#### [Given passage]
--------------------
Small change proposed for media overlays

Marisa DeMeglio

unread,

Apr 19, 2011, 3:55:56 AM4/19/11

to EPUB WG, Casey Dougherty, Al Cannistraro, Raymond Walsh

Hi all,

Just a note about a proposed change to Media Overlays in order to
accommodate a use case. The use case is pairing abridged audio books
with the full-length text. The issue is that Media Overlays currently
mandates a 1:1 relationship between the MO and the Content Doc; this
model assumes that the Content Doc is in charge of the playback order,
whereas, for this particular use case, the MO should be in charge.
The reason behind having a 1:1 relationship between MO and Content Doc
was to make it easy for UAs to locate their position in MO starting
from the Content Doc. However, this same benefit could also be gained
from a 1:many MO:Content Doc relationship, because it still preserves
the idea that, given a Content Doc, its corresponding audio narration
exists in only one MO.

So, the proposed changes are:

1. Change 1:1 to 1:many regarding the relationship between Media
Overlays and Content Documents

2. Add some prose to remind Reading Systems that, given a Content
Document, the corresponding starting point in the Media Overlay might
be in the middle of the file instead of at the beginning.

I think it's quite a good idea to make these changes, as it is only a
minor adjustment and will allow MO to better meet publishers' needs.

Let me know if you have any thoughts.

Marisa

Bill Kasdorf

unread,

Apr 19, 2011, 10:02:11 AM4/19/11

to epub-work...@googlegroups.com, Casey Dougherty, Al Cannistraro, Raymond Walsh

I wonder if the ratio isn't the reverse. I would think rather than one MO to many Content Docs, the more common situation would be one Content Doc with many MOs--one full text MO, plus various abridgement or subset MOs. I don't envision an EPUB having a bunch of Content Docs in a case like that; instead, I'd envision the MOs needing to address locations (portions, segements) within a single Content Doc.

Actually, perhaps both scenarios would be the reality. An abridgement could take a selection of individual chapters, each of which is a Content Doc in its entirety; but another abridgement could take selected content from one Content Doc (or portions of several).

Just a thought.

--Bill Kasdorf

Kotrch, Steve

unread,

Apr 19, 2011, 11:00:45 AM4/19/11

to epub-work...@googlegroups.com, Casey Dougherty, Al Cannistraro, Raymond Walsh

I concur with Bill—at least as far as S&S is concerned.
--------------------
#### [Work to complete]
(1) List the people who posted messages in the media overlays thread, in the order of their posts.
(2) Carry on the media overlays thread, beginning right after its final sentence.

#### [Given entries]
--------------------
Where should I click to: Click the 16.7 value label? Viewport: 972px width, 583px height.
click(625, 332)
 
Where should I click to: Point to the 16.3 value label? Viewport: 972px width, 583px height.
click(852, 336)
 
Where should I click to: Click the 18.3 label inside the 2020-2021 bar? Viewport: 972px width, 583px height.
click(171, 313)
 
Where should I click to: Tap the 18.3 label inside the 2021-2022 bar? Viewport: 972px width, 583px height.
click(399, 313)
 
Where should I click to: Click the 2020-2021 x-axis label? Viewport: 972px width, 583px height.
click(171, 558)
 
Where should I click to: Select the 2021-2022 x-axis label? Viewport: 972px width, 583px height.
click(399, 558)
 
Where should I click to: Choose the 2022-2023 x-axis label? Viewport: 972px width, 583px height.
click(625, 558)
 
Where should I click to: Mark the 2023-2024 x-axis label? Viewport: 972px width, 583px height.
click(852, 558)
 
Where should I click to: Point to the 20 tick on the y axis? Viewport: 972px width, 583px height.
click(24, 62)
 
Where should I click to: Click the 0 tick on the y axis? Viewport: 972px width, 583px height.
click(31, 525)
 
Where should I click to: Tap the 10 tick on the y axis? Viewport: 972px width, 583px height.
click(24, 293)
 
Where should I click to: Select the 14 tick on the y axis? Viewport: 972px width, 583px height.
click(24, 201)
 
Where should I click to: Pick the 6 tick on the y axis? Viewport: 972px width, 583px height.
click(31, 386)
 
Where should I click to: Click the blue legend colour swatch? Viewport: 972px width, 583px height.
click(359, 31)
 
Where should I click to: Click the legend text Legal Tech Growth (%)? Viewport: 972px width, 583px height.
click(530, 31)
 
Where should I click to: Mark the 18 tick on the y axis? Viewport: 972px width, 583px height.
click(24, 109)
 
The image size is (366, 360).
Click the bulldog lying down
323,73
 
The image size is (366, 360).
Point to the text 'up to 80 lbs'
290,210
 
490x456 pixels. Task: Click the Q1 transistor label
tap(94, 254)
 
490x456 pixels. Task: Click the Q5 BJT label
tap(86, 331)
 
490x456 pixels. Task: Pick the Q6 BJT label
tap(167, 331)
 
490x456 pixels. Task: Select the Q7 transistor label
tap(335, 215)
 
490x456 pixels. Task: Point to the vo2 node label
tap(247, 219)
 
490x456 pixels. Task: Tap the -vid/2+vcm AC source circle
--------------------
#### [Results of the tasks]
(1) Marisa DeMeglio, Bill Kasdorf, Kotrch, Steve

(2)
--steve kotrch

George Kerscher

unread,

Apr 19, 2011, 11:06:50 AM4/19/11

to epub-work...@googlegroups.com, Casey Dougherty, Al Cannistraro, Raymond Walsh

We may find that certain items are best with an overlay, e.g. poetry read
while a short story or article is just the text.

Best
George

Peter Sorotokin

unread,

Apr 19, 2011, 12:14:05 PM4/19/11

to epub-work...@googlegroups.com, Casey Dougherty, Al Cannistraro, Raymond Walsh

Marisa,

When you say "abridged audio" you mean that some text may not have
corresponding audio, not that some part of the text was rewritten to
condense it or something is rearranged, right? In other words, audio has
some gaps which are still available as text, but otherwise audio is a
faithful reproduction of text.

Peter

Peter Sorotokin

unread,

Apr 19, 2011, 12:35:43 PM4/19/11

to Alan Cannistraro, epub-work...@googlegroups.com, Casey Dougherty, Raymond Walsh

Yes it does, but I'd would like to express it more clearly. I think your
original wording can be read as trying to package full-text and abridged
version of the book in the same EPUB + provide media overlay for the latter.
I would not say "abridged" at all. Just say that (1) it is allowed for media
overlay not to cover all of the text and (2) Reading System may use either
text or media overlay as primary content source and in the latter case come
text content is skipped, if no corresponding audio exists for it.

Peter

On 4/19/11 9:20 AM, "Alan Cannistraro" <al...@apple.com> wrote:

> Peter - that would be one embodiment of this. The general case is that you
> may have a recording of audio that skips over entire sections (even documents)
> of an epub. In this case, we would want the audio to be the driver of
> sequence, rather than respecting every entry in the spine. To solve this, we
> would like a single MO to specify a sequence that spans Content Documents.
>
> Does this make sense?
>
> Alan

Daniel Weck

unread,

Apr 19, 2011, 12:58:42 PM4/19/11

to epub-work...@googlegroups.com, Casey Dougherty, Al Cannistraro, Raymond Walsh

In my understanding, there are essentially 2 "major" types of
synchronized text/audio books, leading to very different design
requirements:

(1) The audio narration faithfully reproduces the text content flow.
In this case, the text document is effectively the "master" in terms
of the resulting sequence of audio phrases during playback (bar
"skippability" and "escapability" artifacts, which may occur due to
footnotes, external image descriptions, special structures such as
tables, etc.) In terms of recording workflow, a reader/narrator would
create the audio overlay by following the spine and document(s) order
of a given EPUB. In terms of reading experience, the resulting EPUB +
Media-Overlay publication could be consumed in text-only mode, or in
synchronized text/audio mode, with no major content discrepancy.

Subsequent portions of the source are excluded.